Filmmaker: Is that in tune with the way you look at the world?

Edwards: Boy, I would hope so. I think it is a goal to look at the world that way, to definitely find a humor in despair and suffering.

Filmmaker: You shot this film in among so many trees yet it is in black and white?

Edwards: You think the trees should have been in color? I think that the black and white was for austerity. It’s sort of an idyllic time when you think of frontier life. I think that removing the romance and creating a more austere aesthetic helped in achieving immediacy and black and white creates abstraction where things are more iconic, things are starker, you remove all business, loudness, you can look at things as they are in their essence. So, for sure, to miss a New York fall with brilliant colored leaves was painful but I wouldn’t change it for the world because I adore the immediacy the monochrome palette gives it.

Filmmaker: What makes you want to shoot in the woods? Is there something about your upbringing?

Edwards: I wouldn’t say so. I’m not what you call outdoorsy. I think that the narrative required it and also the iconography that the wilderness provides, being these towering trees, these high canopies, these pillars of hardwoods. I think when making a movie the real goal is to find what is your imagery, what are your icons, how can they tell the story rather than dialogue? I think these pristine virgin woods and young Lincoln being dwarfed by them sets up a great visual story in this film.

Filmmaker: I guess the reason that I thought about it in the real world was the idea of the birth of America: your use of the flag, the attitude of the children, etc. Was that something you were trying to aim at?

Edwards: Yeah, I think that is something interesting that you say The New World is about the birth of America because I think the one quote I like that sticks in my head, “The American revolution is the conception of America and then the Civil War is its birth.” That is when America, after the effect of the Civil War, is achieving its initial purpose, which is all men being created equal, endowed by our creator with inalienable rights. The revolution, as important and wonderful as it was, didn’t achieve its goals. It sort of left the snake of slavery sitting under the table upon which the declaration of independence was signed. The Civil War was the fulfillment of everything that needed to happen after the revolution. The New World is about 200 years before the events of my film, but just in talking about the birth of America it is important.

Filmmaker: With Malick, you hear about him rewriting as late as the edit room. In terms of the way you wrote the film, is that something you did with the narration?

Edwards: I think that there is always some kind of changing and you need to be malleable and flexible. The picture was shot in such a way so as to not be cornered in, in the editing room. Without coverage we were allowing ourselves to be free in the cut. I wouldn’t say [that we would] rewrite things but let the picture take its own form, like a child. I wouldn’t insist on it being something, but allow the film to make up its own mind and grow as it seemed fit, a more natural process.

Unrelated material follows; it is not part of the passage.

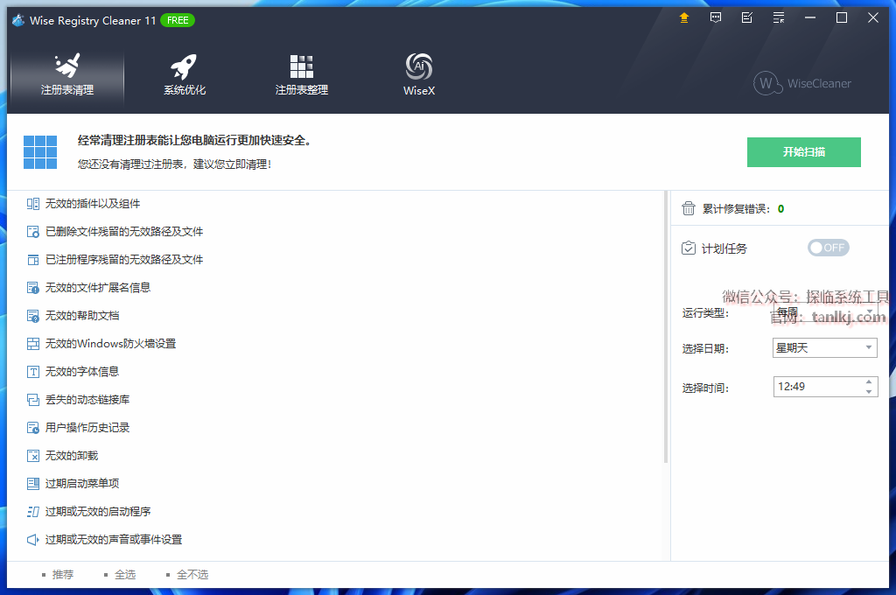Click the 推荐 link at bottom
The width and height of the screenshot is (896, 595).
click(x=62, y=575)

Filmmaker: Growing up, you are more likely to have been exposed to genre films. How did you find yourself more attached to the Malick style of filmmaking?

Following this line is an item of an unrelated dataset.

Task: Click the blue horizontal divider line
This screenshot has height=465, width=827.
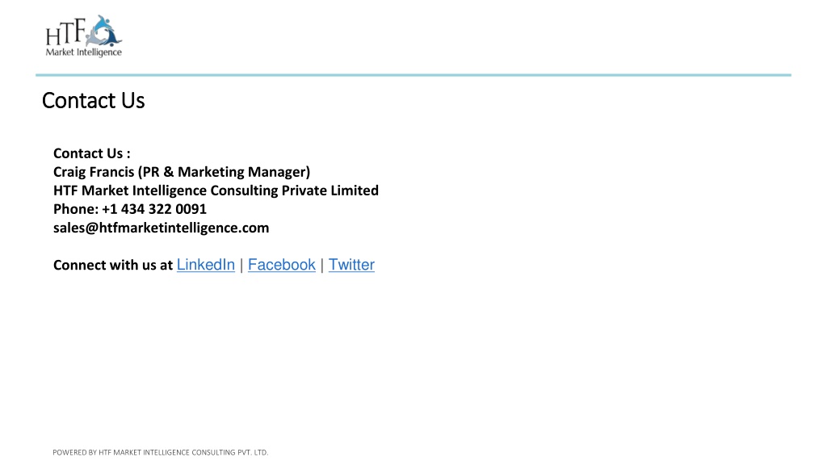Action: pyautogui.click(x=414, y=75)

Edwards: I wouldn’t say that growing up the style of the films I was watching was so separate from the style of this picture because I’ve always liked unique pictures. The French New Wave. After all, the jump cut didn’t start with the New World it came about in the ‘60s with Godard. Deep focus photography was there with Welles and Kubrick and the kind of concentration on nature being in Pather Panchali or in Mizoguchi films. All these things that we assume to be Malick have existed many ways before. Growing up, I was influenced by so many pictures. The austerity in the black and white is from Bresson.

Filmmaker: What’s you next film?

Edwards: A picture I will start shooting in the fall, a contemporary drama that is sort of redemption story that we are working on that right now.